Beethoven wrote only one complete ballet score, the product of his early years in Vienna. The commission offered him the opportunity to try out orchestral effects that proved useful as he continued turning his attention to the composition of symphonies. The first chords we hear in the introduction to his Symphony no. 1, Op. 21, which had its premiere in 1800, are reused in the Adagio opening of the Overture to The Creatures of Prometheus. The music for the ballet itself includes a thunderstorm in its opening scene, and in that we can hear in this the origins of Beethoven’s even more effective storm in his Pastoral Symphony. More to the point regarding tonight’s program by the Chautauqua Symphony Orchestra, the ballet’s finale incorporates an English-style contradance that forms the basis for the finale of the Eroica Symphony. The original scenario for Viganò’s ballet is lost, but as a note in the program describes the title character as “an exalted spirit, who found the humans of his time in a condition of ignorance, refined them through science and art, and brought to them civilized manners, customs, and morals. … Two statues have been brought to life and introduced into this ballet, and those, through the power of harmony, are made sensible to the passions of human life. Prometheus leads them to Parnassus so that Apollo, god of the arts, might enlighten them. Apollo gives them Amphion, Arion and Orpheus to instruct them in music; Melpomene to teach them tragedy; Thalia, comedy; Terpsichore and Pan, the dance of shepherds; and Bacchus, the heroic dance.” The work, in short, reflects ideals consistent with those associated with the Enlightenment (Aufklärung), a movement with which Beethoven had great empathy. More specifically, the idea of the arts as humanizing agent was one articulated most powerfully by Friedrich Schiller in his Letters on the Aesthetic Education of Man, published in 1794. As we know, Schiller again loomed large in Beethoven’s thinking in his setting of this poet’s An die Freude (Ode to Joy) in the finale of his Ninth Symphony. Indeed, Beethoven (along with many other composers) were drawn to Schiller’s poem soon after its publication in 1786, and Beethoven’s earliest ideas for his setting stem from the 1790s, even though they did not achieve fruition until 1824.
After the introduction to the Overture to The Creatures of Prometheus, with its surprising opening chord and noble oboe theme, the tempo shifts to an Allegro molto e con brio, which rushes along with tremendous energy, following the traditional structure of sonata form but filled with early signs of the audacity which form the hallmark of the Beethoven of the Eroica Symphony, such as bold syncopations (off-beat accents).
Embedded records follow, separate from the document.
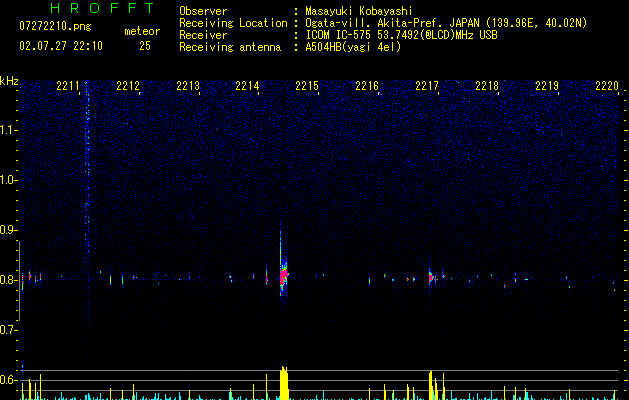Select the 2215 time label
This screenshot has width=629, height=400.
[307, 86]
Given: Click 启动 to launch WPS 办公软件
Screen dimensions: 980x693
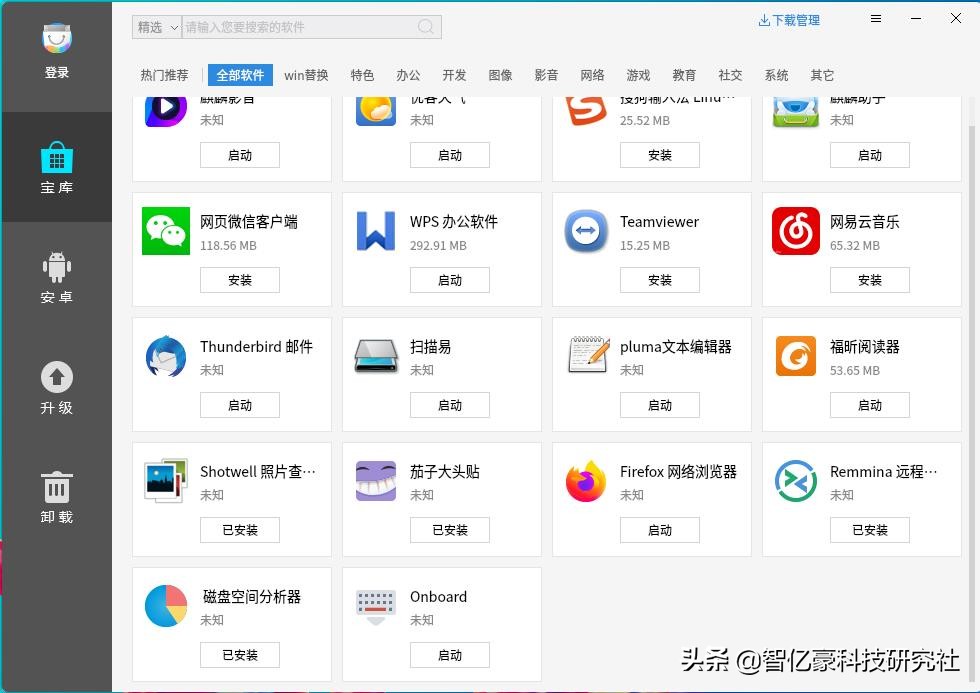Looking at the screenshot, I should coord(450,280).
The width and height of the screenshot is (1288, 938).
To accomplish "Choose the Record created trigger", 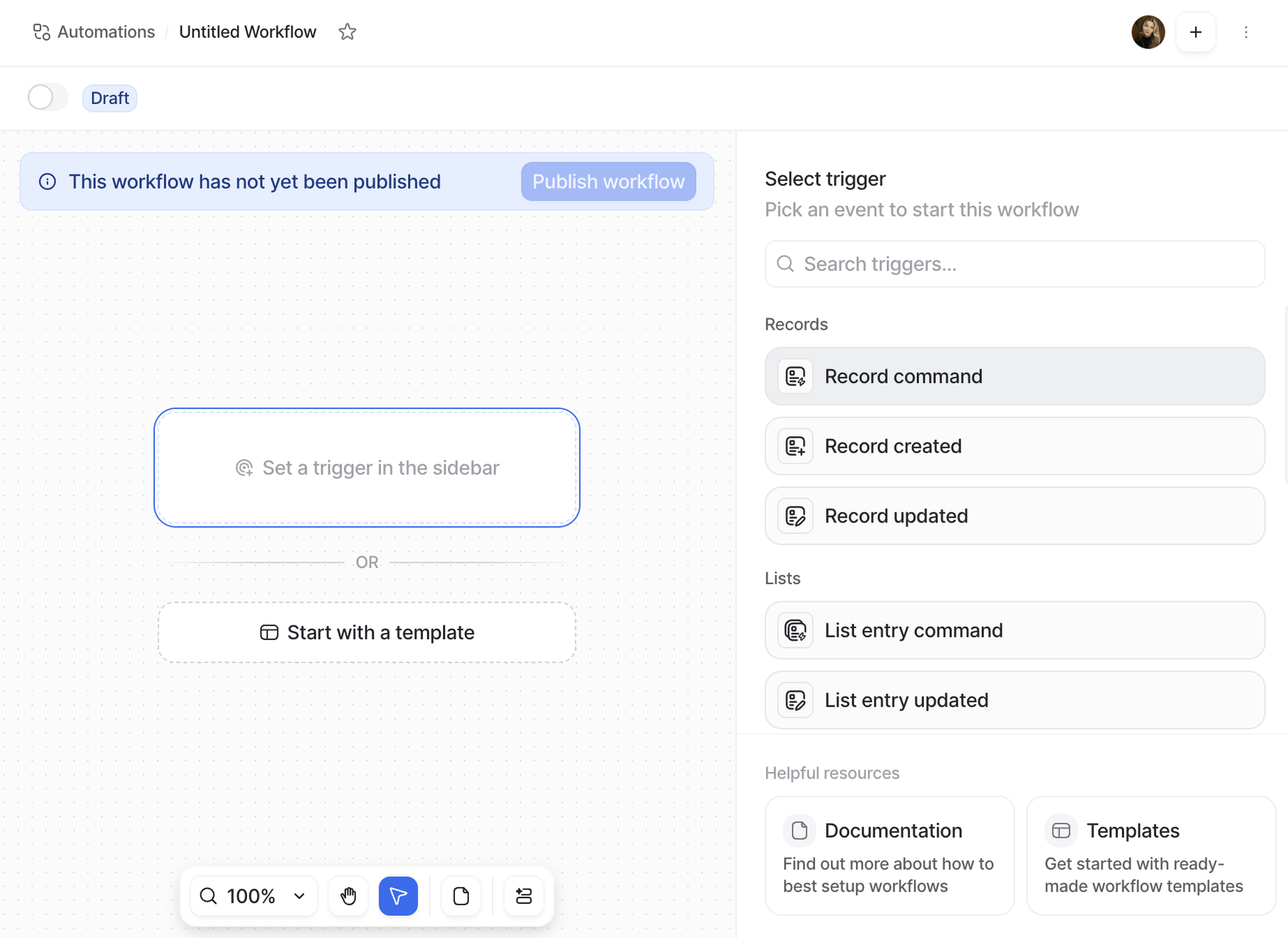I will pyautogui.click(x=1014, y=446).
Concerto No. 3 for Piano and Orchestra, op. 26
Sergei Prokofiev, one of the 20th century’s leading composers, was born in Sontsovka, Ukraine, on April 23, 1891, a date that fell near the end of the era of Tsarist rule. It is one of history’s greatest ironies that Prokofiev died on March 5, 1953, the same day as the Communist dictator, Joseph Stalin. His Third Piano Concerto was composed and received its first performance in Chicago on Dec. 16, 1921, with the composer as soloist and Frederick Stock conducting the Chicago Symphony Orchestra. It is scored for two flutes, piccolo, two oboes, two clarinets, two bassoons, four horns, two trumpets, three trombones, timpani, percussion (bass drum, castanets, tambourine, and cymbals) and strings.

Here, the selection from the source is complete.